Our observations also add another level of complexity to the regulation of CRLs by neddylation. On the basis of our data, Nedd8 not only activates complexes by enhancing their E3 ligase activity, but also has a pivotal role in governing the association and exchange of substrate adaptors by regulated deneddylation. It has always been puzzling why CRLs need an additional level of regulation of ligase activity via a ubiquitin-like molecule, whereas other E3 ubiquitin ligases can do without. It is thus tempting to speculate that the original function of the Nedd8 cycle is not in activating CRL ligases, but in regulating the association and dissociation of substrate adaptors.
Yeast growth conditions
Yeast strains used are listed in Supplementary Table S1. Standard yeast growth conditions and genetic manipulations were used in this study26. For glucose starvation of yeast, cultures were pelleted, washed three times in a large volume of prewarmed YPA+3% glycerol (YPAGly) media and resuspended in a final volume of YPAGly for indicated timepoints.

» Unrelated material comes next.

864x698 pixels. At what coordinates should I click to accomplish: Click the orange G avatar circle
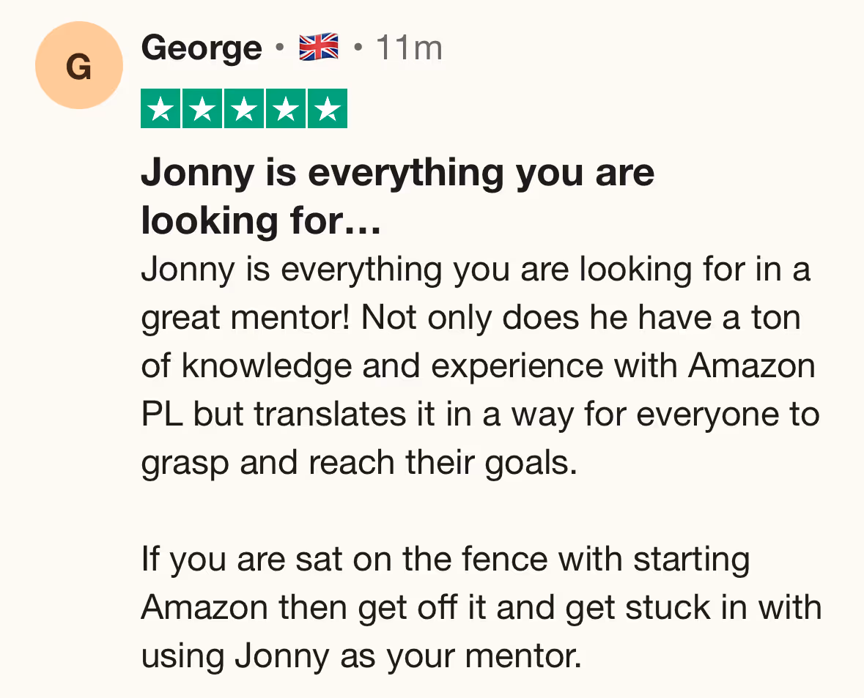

For supplementation of glucose-starved yeast with glucose, cells were first inoculated into YPAD media and incubated overnight at 30 °C until a OD600 of ~7–8 was obtained. Yeast were then diluted with YPAGly until a OD600 of 0.4 was obtained, and incubated for 5 h at 30 °C before the addition of 2% glucose directly in to the culture for indicated timepoints.

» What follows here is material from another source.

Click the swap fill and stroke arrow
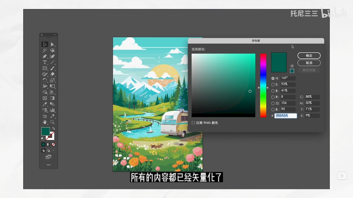The height and width of the screenshot is (198, 353). point(53,129)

The following antibodies were used: anti-Cdc53 (yN300, Santa Cruz Biotechnology), anti-TAP (Sigma Aldrich), anti-actin (C4, Millipore), anti-GFP (Roche), anti-HA (6E2, Cell Signalling Technology), anti-Sic1 (kindly provided by Prof. Mike Tyers), anti-yCand1 was kindly provided by Prof. Matthias Peter, anti-Skp1 (raised in sheep against residues 95-C-terminal end) and anti-Cdc53 (raised in sheep against residues 1–228).
G1/S cell cycle arrest
To arrest yeast in G1/S phase of the cell cycle, exponentially growing yeast were first washed twice in sterile H2O to remove Bar1, which degrades α-factor. Pellets were resuspended in an appropriate medium and treated with 5 μg ml−1 α-factor (Sigma Aldrich) or vehicle control until cells started to show ‘shmoo’ morphology, and <95% were budded. To release cells from G1/S, yeast were washed three times in prewarmed medium and resuspended in a final volume of the same medium for indicated timepoints. G1/S arrest was monitored through immunodetection of endogenous Sic1.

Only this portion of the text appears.